Estate planning at this stage can make an enormous difference to what your children actually inherit.
IMPORTANT❗️
While we can’t advise on your individual inheritance tax affairs, we can put together an insurance policy to protect against your specific liabilities. Our advice is totally free – you won’t pay us a penny to set up your coverage.
Spouses and Inheritance Tax Allowances
Married couples benefit from a combined inheritance tax (IHT) nil-rate band of £650,000, provided the first spouse to die leaves their entire estate to the survivor. Transfers between spouses are completely exempt from inheritance tax, and crucially, any unused nil-rate band passes to the surviving spouse, effectively doubling their allowance to £650,000.
The Main Residence Nil-Rate Band
On top of this, there’s an additional allowance that applies specifically to your family home. Where a main residence is left to direct descendants (i.e. your children) each spouse qualifies for an extra £175,000, giving couples a combined residence nil-rate band of £350,000.
Add the two together, and a married couple can currently pass on up to £1,000,000 free of inheritance tax, provided the estate includes a family home left to children or grandchildren.
Where That Leaves You
With a property worth £500,000 plus savings and investments, you may well fall within – or close to – that £1 million threshold. But it’s worth calculating your position carefully, because estates above the threshold face a 40% tax charge on everything over it. On a £1.2 million estate, for example, that’s an £80,000 bill your children would need to find.
Protect Your Family With Whole of Life Insurance
Even where an IHT liability exists, there’s a well-established solution that doesn’t require you to give away assets or restructure your estate: a Whole of Life Insurance policy written in trust.
A Whole of Life policy pays out a guaranteed lump sum when you die, regardless of when that is. Written in trust, the payout sits outside your estate, so it goes directly to your beneficiaries free of inheritance tax. Your children can use it to settle any IHT bill without having to sell the family home or wait on probate.
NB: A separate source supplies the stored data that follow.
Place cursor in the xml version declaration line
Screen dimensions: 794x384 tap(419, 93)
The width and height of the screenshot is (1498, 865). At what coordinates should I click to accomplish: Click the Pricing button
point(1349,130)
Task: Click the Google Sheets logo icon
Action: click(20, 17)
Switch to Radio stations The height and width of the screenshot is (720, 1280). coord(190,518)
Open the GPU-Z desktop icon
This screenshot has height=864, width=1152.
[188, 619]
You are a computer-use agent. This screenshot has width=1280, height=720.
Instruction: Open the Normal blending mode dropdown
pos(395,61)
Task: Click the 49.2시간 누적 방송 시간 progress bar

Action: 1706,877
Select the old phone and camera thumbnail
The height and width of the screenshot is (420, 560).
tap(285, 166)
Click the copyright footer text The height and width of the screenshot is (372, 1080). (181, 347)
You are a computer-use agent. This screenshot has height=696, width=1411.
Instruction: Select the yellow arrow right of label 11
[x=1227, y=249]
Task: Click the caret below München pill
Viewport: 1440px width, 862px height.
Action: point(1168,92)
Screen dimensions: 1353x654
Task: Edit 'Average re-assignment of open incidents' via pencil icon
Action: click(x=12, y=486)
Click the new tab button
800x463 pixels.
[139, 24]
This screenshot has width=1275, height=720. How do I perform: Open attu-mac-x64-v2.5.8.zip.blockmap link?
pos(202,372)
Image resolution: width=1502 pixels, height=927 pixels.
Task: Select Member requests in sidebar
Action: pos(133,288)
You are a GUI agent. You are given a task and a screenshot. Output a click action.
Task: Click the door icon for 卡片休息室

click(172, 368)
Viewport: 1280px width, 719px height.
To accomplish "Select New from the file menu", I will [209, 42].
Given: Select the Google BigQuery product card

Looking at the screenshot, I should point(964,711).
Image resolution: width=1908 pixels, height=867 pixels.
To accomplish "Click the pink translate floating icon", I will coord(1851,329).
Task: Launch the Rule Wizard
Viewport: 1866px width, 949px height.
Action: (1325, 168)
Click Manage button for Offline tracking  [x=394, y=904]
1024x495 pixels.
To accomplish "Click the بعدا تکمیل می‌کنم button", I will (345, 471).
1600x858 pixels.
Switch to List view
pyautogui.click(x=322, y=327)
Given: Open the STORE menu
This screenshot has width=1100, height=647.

It’s a widely used method for covering an IHT liability, and for good reason: the cover is permanent, the sum assured is predictable, and the trust structure keeps it clean and straightforward.
What Does a Whole of Life Policy Cost?
Premiums are based on your age, health, and the level of cover you need. Couples often take out a “joint life, second death” policy, which pays out when the surviving spouse dies; the point at which the IHT bill actually falls due. This typically makes cover more affordable than two separate policies.
The right time to arrange cover is now, while premiums are at their lowest and before any health changes affect eligibility.
Need Help?
If you’re looking for Whole of Life cover as part of estate and inheritance tax planning, the knowledge of our advisers could be invaluable in helping you and your beneficiaries mitigate any potential liability.
With so much to consider, and so much information to sift through, we’re here to help. We live and breathe insurance, and are ready to find you the right cover. Call 02084327334, email help@drewberry.co.uk, or compare quotes to get started.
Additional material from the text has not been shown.